Supreme Court: Permission granted by An Bord Pleanála to develop wind farm in Clare failed to provide sufficient reasoning



An Bord Pleanála have been unsuccessful in appealing an order of certiorari granted by the High Court which quashed its decision to grant planning permission for a wind farm development in County Clare.

Finding that the permission granted should be quashed “on much narrower grounds” than those given in the High Court, Chief Justice Frank Clarke said that the “complete, precise and definitive” findings were a necessary pre-condition to An Bord Pleanála having jurisdiction to grant permission where it had been determined that an Appropriate Assessment was required.

Background

McMahon Finn Wind Acquisitions Ltd made an application for permission to develop a wind farm consisting of six turbines, which was refused by Clare County Council in July 2011.

The developer appealed against that refusal to An Bord Pleanála, which granted permission in May 2014.

Thereafter, local resident Kathleen Connelly brought judicial review proceedings challenging the decision of An Bord Pleanála.

High Court

Ms Connelly alleged that An Bord Pleanála failed to:

  1. Carry out and/or record any screening assessment for Appropriate Assessment (AA), contrary to national and European law,
  2. Carry out and/or record any proper AA under national and European law,
  3. Carry out and/or record any proper Environmental Impact Assessment (EIA) under national/European law, and
  4. Consider or have regard to its obligations under s.37(2) of the Planning and Development Act 2000.

In the High Court, Justice Barrett decided to quash the decision of the Board granting permission. Ms Connelly’s objection in relation to s.37(2) of the Planning and Development Act 2000 was rejected by the High Court, however in considering the other objections raised by Ms Connelly, Justice Barrett said that An Bord Pleanála relied on generic reasoning for its decision in breach of its duty. In this regard, Justice Barrett held that it was not acceptable for a public decision-making body to issue a decision which refers to “an ocean of material consulted or relied upon” in support of its decision “and to leave an affected party thereafter to fish in that ocean for what she might catch there of relevance…”.

Justice Barrett concluded that An Bord Pleanála, in reaching its decision, had breached its obligations regarding the recording of the screening assessment for the AA, the AA itself, and the EIA – as such, Justice Barrett said that the cumulative effect of these breaches gave rise to an order of certiorari.

Supreme Court

An Bord Pleanála appealed the decision of the High Court to the Supreme Court by way of a leapfrog appeal.

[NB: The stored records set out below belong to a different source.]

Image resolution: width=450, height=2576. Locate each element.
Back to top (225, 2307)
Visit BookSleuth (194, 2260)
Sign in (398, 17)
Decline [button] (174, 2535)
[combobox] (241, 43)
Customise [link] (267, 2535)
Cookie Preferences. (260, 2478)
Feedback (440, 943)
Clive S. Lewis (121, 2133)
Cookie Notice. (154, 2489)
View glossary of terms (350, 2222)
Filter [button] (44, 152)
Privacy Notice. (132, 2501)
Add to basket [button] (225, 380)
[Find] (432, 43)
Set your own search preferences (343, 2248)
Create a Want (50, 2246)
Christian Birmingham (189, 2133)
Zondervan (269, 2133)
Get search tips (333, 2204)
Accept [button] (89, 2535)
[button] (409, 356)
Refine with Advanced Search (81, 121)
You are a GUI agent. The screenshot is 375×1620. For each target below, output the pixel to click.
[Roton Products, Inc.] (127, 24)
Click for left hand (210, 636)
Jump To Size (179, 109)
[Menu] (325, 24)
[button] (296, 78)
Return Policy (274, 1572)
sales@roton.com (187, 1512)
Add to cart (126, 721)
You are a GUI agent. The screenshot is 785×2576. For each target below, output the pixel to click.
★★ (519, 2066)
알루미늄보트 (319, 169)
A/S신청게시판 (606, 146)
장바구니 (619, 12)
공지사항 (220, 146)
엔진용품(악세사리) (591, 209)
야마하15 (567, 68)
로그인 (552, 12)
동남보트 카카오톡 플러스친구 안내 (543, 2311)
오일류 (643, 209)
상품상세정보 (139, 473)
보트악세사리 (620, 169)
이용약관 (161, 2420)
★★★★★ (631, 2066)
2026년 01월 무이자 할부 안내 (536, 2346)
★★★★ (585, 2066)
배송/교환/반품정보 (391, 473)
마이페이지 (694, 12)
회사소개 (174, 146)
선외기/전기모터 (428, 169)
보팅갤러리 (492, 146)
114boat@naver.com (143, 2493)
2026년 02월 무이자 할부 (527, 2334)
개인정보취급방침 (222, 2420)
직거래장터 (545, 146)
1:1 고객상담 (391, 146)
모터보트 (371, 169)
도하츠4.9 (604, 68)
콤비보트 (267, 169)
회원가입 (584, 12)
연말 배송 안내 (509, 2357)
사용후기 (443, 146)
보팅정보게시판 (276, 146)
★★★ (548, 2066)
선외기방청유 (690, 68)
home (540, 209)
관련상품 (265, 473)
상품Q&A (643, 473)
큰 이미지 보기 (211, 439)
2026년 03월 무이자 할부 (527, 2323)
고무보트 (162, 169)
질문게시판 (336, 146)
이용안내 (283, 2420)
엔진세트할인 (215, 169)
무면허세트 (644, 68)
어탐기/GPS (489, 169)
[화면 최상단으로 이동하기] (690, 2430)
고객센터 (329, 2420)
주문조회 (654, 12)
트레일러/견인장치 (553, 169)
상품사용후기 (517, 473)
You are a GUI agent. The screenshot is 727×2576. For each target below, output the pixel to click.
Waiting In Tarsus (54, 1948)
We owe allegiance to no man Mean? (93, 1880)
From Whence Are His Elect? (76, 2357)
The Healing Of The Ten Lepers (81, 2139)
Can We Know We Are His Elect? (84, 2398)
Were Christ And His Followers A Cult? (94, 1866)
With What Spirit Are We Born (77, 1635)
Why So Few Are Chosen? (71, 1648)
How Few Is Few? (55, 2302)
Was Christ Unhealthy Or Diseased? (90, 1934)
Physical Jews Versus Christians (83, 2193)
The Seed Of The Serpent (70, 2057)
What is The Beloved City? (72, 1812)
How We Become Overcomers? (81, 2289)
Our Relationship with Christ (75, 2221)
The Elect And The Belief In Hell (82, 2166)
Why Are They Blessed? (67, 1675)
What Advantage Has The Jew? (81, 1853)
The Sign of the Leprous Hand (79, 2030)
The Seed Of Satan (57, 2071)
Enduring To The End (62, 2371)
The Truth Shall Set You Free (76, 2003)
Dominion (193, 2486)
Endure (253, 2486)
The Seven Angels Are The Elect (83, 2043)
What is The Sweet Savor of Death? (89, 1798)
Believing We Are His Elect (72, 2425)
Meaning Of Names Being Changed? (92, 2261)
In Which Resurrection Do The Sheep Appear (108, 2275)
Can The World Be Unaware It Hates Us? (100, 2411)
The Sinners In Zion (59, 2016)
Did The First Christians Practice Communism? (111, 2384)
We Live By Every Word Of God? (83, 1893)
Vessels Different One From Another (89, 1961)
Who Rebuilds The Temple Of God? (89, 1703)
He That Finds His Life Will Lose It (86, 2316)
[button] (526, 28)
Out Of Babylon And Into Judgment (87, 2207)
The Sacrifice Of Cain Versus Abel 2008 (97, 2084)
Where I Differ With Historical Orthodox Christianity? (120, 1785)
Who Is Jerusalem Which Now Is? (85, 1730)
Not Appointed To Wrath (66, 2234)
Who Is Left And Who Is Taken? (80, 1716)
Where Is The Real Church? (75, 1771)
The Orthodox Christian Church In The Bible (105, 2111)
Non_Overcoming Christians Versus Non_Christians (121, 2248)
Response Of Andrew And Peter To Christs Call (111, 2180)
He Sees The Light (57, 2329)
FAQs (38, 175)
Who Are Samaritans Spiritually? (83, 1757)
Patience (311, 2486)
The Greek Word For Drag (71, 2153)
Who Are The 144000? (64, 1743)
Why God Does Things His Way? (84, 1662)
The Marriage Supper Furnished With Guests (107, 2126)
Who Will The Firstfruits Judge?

Mr Chief Justice Clarke observed that the obligation to give reasons for decisions varied enormously, and said that the requirement to give reasons was “not intended to, and cannot be met by, a form of box ticking”. In this regard, Mr Chief Justice Clarke said that there were three specific areas of law to address:

  1. The criteria by reference to which a court should assess whether the reasons given are adequate in any particular case;
  2. The identification of the documents or materials which can properly be considered for the purposes of identifying the reasoning of the decision maker as part of the process of determining whether adequate reasons have been given; and
  3. The potentially separate question of whether European Union law requires, either for the purposes of an EIA or, perhaps more clearly, for the purposes of an AA, that reasons require to be given in any particular form or, importantly, whether certain express scientific findings require to be made prior to a sustainable decision occurring.

Mr Chief Justice Clarke concluded that Justice Barrett “imposed too exacting a standard on the Board in respect of the obligation under national law to give reasons”. Reversing the decision of the High Court in this regard, Mr Chief Justice Clarke said that the reasons given were “…adequate to enable any interested party to know why the Decision, insofar as it relates to the development consent, went the way it did and to consider whether there was any legitimate basis for seeking to mount a challenge”.

Furthermore, Mr Chief Justice Clarke was satisfied that the Decision and any other materials “either expressly referred to in it or can be taken by necessary implication to form part of the reasoning, provide adequate information to enable any interested party to assess whether an appropriate EIA has been carried out”.

In respect of the AA however, Mr Chief Justice Clarke said that “neither the Decision itself nor any other materials which were expressly referred to in the Decision or must be taken by necessary implication to form part of the process leading to the ultimate determination of the Board, can be shown to contain the sort of complete, precise and definitive findings which would underpin a conclusion that no reasonable scientific doubt remained as to the absence of any identified potential detrimental effects on a protected site having regard to its conservation objectives”.

Finding that the permission granted by An Bord Pleanála should be quashed, Mr Chief Justice Clarke said that the “complete, precise and definitive” findings were a necessary pre-condition to An Bord Pleanála having jurisdiction to grant a development consent in a case where it is determined that an AA is required – and An Bord Pleanála failed to make the sort of findings which the jurisprudence of the CJEU requires to be made as part of a valid AA.

Emphasising that the Supreme Court’s decision to dismiss the appeal was made “on much narrower grounds” than those identified in the High Court, Justice Clarke said that his reasoning for quashing the decision of An Bord Pleanála was confined to the grounds related to the AA.